And, and the sound design I'm doing around it. Sure. They're the, it's, it's there to support your voice. It's not about what I'm doing, so I have to do something that supports it in a way that isn't distracting. Sure, sure. That doesn't overtake it, that isn't like, wow, I don't know what the voice sounded like, but those sound effects are great.

That , that's not what we want at the end of the day. We just want the voice to be heard.

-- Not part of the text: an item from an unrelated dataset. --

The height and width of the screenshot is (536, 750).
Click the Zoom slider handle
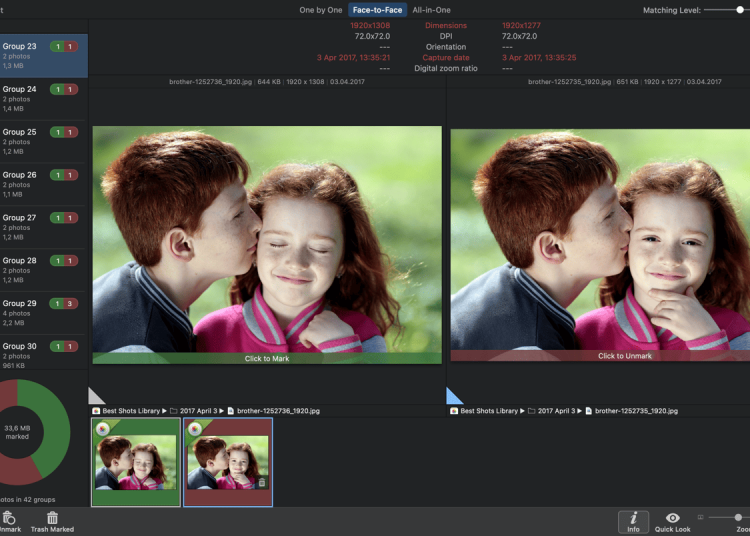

Which, which brings up a good question because, you know, you're, you talked about with the commercial and how that's set up, the narratives are a little bit different, right? There's only maybe three, maybe at the most four that you're going to put in there because you want to show that, that length.

You want to show that they can sustain a particular, you know, a particular piece, a particular voice, you know, for the entirety of it. But you also want it to sound like, you know, what an actual narrative sounds like. So it's one thing with the commercials, we're sure. Most commercials you hear have music.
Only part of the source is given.